ATTORNEY-GENERAL: Well, you know, this is a system that, through the Fair Work Commission, both governments have operated under fairly well for some period of time. I just wouldn't take the basis of his proposition as being correct. I mean, last year as a government we've created more jobs in one year than any other single year on record.

RAFAEL EPSTEIN: His argument might be about wages and not jobs.

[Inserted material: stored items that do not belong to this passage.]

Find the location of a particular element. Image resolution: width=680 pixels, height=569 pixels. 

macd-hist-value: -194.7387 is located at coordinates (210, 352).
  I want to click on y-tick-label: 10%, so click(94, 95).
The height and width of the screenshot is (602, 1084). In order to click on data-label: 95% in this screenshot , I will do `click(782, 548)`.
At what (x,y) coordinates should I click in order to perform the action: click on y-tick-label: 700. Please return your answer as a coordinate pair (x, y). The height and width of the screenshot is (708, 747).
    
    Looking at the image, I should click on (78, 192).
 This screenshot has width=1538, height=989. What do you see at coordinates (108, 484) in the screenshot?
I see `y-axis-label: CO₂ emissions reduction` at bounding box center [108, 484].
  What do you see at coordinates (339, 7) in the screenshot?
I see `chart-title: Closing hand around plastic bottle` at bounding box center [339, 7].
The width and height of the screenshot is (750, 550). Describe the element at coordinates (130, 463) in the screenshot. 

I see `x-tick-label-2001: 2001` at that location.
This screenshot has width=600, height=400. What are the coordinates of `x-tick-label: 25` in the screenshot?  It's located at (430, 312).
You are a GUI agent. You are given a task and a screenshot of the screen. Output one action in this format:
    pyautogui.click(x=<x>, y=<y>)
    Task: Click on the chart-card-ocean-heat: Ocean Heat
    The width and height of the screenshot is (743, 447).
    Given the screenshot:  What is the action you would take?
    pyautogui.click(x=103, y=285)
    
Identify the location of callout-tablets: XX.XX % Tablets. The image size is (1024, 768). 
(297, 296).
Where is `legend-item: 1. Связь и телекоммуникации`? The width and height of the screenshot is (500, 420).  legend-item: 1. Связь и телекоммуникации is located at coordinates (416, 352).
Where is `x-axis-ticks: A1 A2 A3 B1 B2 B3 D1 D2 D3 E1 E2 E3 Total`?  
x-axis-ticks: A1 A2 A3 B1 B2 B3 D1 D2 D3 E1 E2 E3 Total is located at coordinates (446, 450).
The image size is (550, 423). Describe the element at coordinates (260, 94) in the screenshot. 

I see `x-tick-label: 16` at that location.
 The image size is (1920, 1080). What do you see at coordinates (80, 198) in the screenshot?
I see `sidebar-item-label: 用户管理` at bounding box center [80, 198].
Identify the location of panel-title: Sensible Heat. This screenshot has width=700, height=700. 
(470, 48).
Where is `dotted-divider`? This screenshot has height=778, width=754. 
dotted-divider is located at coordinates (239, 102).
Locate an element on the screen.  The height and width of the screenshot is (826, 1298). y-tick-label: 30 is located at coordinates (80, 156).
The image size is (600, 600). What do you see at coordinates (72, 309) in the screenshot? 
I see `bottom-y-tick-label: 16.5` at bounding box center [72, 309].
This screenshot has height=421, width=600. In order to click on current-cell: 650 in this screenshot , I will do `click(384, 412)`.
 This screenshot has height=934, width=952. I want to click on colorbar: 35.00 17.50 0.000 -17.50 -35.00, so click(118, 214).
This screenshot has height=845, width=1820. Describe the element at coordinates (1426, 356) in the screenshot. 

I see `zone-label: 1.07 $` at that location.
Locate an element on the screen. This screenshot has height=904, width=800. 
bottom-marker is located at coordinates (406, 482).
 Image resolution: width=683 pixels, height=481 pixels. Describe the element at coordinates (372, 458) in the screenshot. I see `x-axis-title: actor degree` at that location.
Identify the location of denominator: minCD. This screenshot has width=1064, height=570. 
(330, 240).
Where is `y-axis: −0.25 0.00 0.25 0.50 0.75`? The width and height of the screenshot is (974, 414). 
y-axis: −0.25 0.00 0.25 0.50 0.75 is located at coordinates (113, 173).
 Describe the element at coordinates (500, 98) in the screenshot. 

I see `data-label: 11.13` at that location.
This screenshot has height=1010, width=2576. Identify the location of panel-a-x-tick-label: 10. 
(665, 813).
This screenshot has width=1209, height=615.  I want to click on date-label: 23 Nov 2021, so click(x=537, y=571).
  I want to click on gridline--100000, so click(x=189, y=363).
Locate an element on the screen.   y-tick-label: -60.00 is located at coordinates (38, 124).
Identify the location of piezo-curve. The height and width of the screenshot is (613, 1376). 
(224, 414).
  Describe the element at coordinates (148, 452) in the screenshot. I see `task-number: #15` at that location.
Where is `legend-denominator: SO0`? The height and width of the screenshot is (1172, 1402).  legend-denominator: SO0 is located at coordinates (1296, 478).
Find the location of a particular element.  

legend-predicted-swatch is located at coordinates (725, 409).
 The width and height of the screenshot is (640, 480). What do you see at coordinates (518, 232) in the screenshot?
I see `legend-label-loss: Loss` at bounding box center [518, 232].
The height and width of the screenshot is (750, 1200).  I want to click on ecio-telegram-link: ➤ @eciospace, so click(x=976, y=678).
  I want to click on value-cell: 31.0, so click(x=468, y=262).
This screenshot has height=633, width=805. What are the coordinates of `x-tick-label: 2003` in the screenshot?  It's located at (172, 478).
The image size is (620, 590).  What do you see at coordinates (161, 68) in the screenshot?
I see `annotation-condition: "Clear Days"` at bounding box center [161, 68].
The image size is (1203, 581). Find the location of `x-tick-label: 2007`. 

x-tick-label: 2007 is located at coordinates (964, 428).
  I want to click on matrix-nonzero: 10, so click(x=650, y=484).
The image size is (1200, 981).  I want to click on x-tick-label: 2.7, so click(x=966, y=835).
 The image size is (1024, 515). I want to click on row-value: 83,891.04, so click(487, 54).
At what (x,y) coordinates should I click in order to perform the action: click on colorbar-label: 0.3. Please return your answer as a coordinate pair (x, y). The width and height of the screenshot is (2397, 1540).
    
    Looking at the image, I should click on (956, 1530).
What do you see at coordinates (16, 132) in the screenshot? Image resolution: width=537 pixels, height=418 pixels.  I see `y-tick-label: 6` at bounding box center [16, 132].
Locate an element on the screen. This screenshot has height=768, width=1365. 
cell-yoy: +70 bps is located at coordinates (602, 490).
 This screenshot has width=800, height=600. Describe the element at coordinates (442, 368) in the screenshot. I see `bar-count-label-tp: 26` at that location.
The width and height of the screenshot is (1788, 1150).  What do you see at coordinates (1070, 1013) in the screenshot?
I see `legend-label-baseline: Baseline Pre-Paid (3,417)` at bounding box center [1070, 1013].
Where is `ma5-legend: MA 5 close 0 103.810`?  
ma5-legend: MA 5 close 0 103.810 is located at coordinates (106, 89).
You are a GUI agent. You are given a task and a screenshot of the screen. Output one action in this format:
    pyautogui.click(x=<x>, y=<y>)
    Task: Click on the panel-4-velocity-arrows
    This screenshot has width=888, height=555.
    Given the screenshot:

ATTORNEY-GENERAL: Yeah, but of course, but if you create more jobs and there's greater competition by employers for people to fill those jobs, that is of course what is going to put upward pressure in due course on wages. So the best thing a government I think can do to ensure that family budgets aren't as strained as they have been in the past, is ensure employment and watch the way in which that drives wages growth over time. That's the real hard work of government.

Tinkering around with processes in the absence of a real plan to create jobs and we have created hundreds of thousands of them in the previous year, more than 1000 jobs a day, means, again, what you're doing is having public headline-grabbing debates for cosmetic reasons and ignoring the hard work of government.

RAFAEL EPSTEIN: Thanks for your time today.

ATTORNEY-GENERAL: It's a pleasure, cheers.

RAFAEL EPSTEIN: Christian Porter is the Attorney-General, MP from the west, part of Malcolm Turnbull's Cabinet.